O setor elétrico é constituído por segmentos que requerem investimentos robustos e antecipados de modo a permitir a produção de energia. A inserção de um setor complexo como esse em um cenário de incerteza torna difícil antever a recuperação do mesmo.
Em 2020, a projeção estimada de demanda de carga era de 70.825 MWmédios. Com a revisão extraordinária, essa cifra ficou em 65.866 MWmédios, ou seja, uma redução de 7,5 p.p. Essa revisão extraordinária significa dizer que existe uma previsão futura menor de consumo de energia para 2020 e também para os anos subsequentes. As implicações de uma queda no consumo de energia são várias: as distribuidoras trabalham em cima de contratos subcontratados, o preço no mercado livre tende a cair. As “sobras” de energia não faturadas nos contratos vigentes migrarão para o ACL a preços módicos. As distribuidoras terão dificuldades no curto prazo de se reestruturarem rapidamente haja visto que os custos fixos, operacionais e de manutenção são previstos dentro de um contexto de demanda de carga esperada. Esse cenário culminará na subutilização de uma estrutura produtiva cara e que certamente refletirá em uma tarifa de energia mais elevada ao consumidor de energia, a partir de 2021.

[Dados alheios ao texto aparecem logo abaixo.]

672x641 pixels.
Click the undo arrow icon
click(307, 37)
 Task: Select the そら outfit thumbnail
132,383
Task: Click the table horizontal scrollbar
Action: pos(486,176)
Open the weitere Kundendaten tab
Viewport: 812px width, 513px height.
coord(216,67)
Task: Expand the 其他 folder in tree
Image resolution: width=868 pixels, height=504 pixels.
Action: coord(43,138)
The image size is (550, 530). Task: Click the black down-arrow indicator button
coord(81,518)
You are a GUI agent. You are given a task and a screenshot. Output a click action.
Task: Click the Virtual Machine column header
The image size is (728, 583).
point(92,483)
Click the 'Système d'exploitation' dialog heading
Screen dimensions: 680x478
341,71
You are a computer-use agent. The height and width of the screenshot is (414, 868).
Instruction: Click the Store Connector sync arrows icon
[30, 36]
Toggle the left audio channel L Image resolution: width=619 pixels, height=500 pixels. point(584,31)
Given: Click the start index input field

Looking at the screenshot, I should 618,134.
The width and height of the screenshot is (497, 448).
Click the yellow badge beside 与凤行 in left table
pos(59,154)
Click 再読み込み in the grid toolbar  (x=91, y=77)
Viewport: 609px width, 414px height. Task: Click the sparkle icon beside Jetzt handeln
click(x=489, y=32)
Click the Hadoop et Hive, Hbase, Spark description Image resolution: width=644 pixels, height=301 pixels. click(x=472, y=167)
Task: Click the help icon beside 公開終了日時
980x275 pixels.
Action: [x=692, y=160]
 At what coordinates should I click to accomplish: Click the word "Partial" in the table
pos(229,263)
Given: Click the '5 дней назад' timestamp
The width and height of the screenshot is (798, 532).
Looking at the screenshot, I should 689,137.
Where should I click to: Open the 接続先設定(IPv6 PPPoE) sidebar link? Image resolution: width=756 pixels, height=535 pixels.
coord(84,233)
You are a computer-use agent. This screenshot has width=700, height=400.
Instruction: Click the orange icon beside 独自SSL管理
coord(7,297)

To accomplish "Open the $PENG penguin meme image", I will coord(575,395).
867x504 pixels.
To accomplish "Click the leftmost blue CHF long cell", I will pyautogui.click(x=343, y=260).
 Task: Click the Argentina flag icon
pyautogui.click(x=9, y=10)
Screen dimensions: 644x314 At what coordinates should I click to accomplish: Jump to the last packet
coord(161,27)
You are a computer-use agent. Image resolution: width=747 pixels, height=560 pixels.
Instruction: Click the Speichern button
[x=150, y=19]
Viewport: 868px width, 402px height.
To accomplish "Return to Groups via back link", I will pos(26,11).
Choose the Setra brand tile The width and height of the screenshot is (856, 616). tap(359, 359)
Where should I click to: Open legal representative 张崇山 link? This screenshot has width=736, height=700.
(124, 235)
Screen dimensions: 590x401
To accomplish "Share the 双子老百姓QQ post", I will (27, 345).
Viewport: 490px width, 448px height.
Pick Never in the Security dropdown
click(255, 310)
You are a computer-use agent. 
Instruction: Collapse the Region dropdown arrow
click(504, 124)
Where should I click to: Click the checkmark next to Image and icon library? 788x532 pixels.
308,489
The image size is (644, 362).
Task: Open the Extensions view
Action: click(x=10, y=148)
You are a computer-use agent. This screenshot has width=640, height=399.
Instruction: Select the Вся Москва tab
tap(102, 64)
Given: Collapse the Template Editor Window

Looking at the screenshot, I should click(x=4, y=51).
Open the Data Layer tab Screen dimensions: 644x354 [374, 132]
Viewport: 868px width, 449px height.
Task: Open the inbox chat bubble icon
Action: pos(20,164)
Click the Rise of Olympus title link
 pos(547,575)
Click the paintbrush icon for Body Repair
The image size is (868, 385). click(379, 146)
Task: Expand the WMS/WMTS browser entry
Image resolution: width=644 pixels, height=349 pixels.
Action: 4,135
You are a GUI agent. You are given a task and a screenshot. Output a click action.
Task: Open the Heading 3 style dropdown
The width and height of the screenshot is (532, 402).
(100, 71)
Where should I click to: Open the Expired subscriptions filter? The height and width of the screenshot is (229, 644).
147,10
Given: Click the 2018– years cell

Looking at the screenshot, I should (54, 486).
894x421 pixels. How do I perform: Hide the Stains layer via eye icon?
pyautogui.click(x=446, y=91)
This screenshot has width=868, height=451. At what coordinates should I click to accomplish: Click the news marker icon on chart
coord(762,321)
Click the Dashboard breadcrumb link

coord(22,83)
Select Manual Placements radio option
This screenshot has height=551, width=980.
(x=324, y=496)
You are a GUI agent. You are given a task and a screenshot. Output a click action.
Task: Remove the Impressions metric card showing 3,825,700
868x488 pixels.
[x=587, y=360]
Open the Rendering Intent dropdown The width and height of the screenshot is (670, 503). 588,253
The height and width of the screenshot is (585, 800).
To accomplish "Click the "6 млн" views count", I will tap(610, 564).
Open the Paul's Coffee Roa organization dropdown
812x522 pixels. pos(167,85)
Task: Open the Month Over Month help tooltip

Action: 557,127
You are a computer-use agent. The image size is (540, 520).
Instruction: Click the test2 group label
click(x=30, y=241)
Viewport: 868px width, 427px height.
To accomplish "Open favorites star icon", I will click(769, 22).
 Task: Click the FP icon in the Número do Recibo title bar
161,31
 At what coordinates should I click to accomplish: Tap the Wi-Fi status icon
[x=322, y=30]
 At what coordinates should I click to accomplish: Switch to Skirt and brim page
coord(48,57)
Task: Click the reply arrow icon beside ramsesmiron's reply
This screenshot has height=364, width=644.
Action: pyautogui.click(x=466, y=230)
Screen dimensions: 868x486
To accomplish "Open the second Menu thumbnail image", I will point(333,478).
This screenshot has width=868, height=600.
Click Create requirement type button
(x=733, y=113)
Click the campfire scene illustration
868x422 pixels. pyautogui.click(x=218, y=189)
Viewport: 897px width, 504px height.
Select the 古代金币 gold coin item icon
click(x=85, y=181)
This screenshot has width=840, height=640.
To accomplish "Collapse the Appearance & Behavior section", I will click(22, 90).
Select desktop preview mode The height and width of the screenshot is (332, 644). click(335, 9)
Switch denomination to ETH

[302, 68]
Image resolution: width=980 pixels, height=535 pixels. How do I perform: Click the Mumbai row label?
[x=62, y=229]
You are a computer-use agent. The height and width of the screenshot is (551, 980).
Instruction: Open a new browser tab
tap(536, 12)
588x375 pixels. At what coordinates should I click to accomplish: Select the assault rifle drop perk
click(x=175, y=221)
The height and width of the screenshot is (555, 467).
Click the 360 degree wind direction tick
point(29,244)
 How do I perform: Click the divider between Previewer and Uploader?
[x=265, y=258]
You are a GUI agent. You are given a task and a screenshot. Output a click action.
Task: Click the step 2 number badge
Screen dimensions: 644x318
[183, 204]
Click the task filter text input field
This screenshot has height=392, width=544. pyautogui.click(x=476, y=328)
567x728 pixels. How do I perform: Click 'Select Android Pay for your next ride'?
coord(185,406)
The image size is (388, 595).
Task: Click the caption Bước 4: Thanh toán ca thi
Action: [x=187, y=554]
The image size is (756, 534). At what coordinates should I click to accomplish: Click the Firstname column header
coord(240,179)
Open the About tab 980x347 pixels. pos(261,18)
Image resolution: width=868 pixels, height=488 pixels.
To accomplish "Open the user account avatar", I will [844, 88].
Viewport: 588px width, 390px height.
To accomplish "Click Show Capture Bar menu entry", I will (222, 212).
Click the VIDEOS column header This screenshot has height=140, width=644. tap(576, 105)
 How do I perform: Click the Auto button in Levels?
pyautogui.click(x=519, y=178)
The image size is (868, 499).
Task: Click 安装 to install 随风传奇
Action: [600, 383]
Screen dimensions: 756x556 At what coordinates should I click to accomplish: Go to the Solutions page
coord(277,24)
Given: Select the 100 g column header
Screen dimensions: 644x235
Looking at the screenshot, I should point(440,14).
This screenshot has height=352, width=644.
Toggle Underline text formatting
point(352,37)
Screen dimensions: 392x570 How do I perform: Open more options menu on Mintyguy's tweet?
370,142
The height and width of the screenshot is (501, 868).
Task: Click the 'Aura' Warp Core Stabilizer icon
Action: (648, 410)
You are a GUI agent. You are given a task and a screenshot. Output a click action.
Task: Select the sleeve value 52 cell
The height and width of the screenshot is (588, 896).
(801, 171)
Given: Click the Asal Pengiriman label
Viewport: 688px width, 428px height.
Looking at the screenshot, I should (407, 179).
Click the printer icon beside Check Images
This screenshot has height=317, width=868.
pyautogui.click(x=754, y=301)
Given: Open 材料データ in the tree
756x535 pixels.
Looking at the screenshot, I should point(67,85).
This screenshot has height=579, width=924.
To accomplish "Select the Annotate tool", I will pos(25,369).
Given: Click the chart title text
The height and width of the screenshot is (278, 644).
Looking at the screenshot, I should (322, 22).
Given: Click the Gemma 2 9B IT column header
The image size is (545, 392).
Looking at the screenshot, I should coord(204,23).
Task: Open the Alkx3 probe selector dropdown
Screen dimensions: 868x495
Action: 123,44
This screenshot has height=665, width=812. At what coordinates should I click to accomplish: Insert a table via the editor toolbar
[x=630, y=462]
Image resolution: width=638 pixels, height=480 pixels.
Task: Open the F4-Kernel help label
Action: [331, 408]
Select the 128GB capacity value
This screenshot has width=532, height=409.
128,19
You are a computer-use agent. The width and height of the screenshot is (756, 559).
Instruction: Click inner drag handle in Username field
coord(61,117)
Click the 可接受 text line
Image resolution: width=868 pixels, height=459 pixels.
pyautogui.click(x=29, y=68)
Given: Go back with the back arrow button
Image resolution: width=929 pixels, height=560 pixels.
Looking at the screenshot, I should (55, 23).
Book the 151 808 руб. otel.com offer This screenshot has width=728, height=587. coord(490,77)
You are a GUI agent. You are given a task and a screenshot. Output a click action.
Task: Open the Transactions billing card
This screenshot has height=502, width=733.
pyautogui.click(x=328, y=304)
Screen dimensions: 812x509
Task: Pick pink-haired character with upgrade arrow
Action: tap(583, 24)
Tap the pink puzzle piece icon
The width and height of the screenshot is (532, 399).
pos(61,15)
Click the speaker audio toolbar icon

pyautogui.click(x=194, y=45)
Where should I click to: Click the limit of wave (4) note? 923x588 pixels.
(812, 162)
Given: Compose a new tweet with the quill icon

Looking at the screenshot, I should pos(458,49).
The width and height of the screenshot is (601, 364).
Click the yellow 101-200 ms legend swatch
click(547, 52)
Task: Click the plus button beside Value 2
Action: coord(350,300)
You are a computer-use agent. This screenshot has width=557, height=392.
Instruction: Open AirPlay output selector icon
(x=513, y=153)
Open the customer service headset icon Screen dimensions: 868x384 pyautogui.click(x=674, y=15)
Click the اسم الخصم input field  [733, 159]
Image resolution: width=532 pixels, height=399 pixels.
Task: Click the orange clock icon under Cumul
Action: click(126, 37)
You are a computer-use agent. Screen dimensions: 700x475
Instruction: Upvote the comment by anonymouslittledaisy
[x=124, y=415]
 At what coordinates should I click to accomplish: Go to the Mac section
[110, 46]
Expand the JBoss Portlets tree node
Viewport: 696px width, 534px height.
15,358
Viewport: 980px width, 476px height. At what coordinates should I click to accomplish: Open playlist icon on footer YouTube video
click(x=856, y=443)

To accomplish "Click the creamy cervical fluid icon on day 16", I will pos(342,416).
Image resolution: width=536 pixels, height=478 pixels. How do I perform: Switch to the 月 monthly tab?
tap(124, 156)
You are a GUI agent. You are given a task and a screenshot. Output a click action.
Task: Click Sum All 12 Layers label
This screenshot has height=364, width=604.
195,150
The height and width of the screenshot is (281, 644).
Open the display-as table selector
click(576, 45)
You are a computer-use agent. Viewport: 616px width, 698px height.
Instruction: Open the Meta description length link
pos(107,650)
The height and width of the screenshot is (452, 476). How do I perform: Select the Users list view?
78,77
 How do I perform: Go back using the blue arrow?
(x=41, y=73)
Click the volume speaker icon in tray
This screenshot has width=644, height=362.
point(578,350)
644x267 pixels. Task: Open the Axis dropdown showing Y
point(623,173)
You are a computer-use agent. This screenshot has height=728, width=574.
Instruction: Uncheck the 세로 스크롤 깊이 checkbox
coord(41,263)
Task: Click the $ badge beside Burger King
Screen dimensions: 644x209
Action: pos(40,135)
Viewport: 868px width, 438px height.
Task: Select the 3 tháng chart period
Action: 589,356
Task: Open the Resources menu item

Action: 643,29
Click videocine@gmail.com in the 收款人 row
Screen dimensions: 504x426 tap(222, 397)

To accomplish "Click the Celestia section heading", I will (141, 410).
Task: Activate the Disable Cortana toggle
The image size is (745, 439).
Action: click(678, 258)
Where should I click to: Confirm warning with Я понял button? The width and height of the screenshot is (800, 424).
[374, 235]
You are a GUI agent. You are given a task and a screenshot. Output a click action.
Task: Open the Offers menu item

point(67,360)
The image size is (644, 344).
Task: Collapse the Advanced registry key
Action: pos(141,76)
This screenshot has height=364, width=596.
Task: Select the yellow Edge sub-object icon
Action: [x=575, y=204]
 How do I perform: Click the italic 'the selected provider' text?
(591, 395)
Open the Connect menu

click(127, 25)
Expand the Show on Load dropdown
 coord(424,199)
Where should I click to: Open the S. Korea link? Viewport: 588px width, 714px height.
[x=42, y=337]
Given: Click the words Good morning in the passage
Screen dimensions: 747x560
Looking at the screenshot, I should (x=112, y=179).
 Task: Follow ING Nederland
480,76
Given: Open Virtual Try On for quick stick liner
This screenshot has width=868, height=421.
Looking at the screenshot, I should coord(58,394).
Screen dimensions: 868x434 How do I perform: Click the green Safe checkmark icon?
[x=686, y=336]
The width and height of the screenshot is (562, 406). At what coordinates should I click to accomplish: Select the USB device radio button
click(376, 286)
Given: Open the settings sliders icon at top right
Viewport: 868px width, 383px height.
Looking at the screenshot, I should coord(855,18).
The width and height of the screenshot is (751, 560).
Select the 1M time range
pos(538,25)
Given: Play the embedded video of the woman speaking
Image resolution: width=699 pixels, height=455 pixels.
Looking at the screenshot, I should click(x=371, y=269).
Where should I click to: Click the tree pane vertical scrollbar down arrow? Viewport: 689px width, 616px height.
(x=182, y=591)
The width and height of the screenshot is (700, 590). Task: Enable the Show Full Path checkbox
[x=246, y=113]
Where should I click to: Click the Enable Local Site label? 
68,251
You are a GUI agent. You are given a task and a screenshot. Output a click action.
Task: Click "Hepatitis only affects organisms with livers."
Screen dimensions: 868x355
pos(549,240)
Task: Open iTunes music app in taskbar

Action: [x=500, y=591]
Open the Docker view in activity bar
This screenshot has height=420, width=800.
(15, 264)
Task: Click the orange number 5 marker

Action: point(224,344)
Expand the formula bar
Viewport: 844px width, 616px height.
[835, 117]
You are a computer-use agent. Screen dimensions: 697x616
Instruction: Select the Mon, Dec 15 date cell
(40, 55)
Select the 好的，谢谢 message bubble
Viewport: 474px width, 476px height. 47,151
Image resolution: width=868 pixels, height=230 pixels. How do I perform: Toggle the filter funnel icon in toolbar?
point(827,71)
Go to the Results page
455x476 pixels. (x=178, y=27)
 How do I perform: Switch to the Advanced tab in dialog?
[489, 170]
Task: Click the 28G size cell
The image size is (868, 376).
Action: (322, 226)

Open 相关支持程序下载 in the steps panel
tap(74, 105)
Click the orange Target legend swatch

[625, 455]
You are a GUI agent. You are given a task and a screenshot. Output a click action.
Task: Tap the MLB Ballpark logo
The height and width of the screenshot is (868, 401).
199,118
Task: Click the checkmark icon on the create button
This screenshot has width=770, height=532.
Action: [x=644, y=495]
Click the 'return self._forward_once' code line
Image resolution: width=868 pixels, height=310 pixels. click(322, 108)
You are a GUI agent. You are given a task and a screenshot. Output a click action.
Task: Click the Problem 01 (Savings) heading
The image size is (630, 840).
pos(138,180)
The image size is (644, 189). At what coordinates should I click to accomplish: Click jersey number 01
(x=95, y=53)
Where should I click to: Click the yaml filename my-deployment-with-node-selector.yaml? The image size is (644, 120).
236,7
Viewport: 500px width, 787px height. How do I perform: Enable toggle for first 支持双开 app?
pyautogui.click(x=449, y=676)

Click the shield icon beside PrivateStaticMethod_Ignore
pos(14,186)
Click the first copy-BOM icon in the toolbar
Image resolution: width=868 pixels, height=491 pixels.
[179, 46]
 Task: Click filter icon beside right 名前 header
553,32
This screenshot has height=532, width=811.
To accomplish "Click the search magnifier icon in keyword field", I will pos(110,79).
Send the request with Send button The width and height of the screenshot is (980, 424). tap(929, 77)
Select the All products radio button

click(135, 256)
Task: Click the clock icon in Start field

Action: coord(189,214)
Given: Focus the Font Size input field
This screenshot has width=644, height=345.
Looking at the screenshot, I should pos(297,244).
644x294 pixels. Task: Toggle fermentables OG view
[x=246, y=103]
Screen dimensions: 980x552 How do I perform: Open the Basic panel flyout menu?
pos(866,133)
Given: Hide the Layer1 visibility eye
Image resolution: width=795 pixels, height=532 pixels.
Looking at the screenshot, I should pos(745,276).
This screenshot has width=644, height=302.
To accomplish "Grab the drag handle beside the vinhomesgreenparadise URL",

Considerando um cenário de baixa demanda por energia, os leilões de energia foram postergados em 2020 em conformidade com a Portaria MME n. 134/2020. Trata-se de uma postergação diante da previsão de excedentes de energia já faturadas em leilões anteriores. Tal medida visa garantir que a energia contratada para 2020 seja efetivamente demandada de modo a garantir o cumprimento dos contratos de compra e de venda de energia acordados por distribuidoras e geradoras bem antes de estarmos enfrentando um cotidiano dessa magnitude em que toda a sociedade seria colocada à prova, revendo seus valores e o que realmente importa nesse momento.
Assim como a sociedade entendeu que seria necessário reinventar e repensar novas estratégias de sobrevivência, o setor elétrico brasileiro mais uma vez mostra-se disposto a adotar ações que busquem a segurança da prestação de serviços com segurança para seus usuários garantindo a chegada de energia em todas as localidades do país.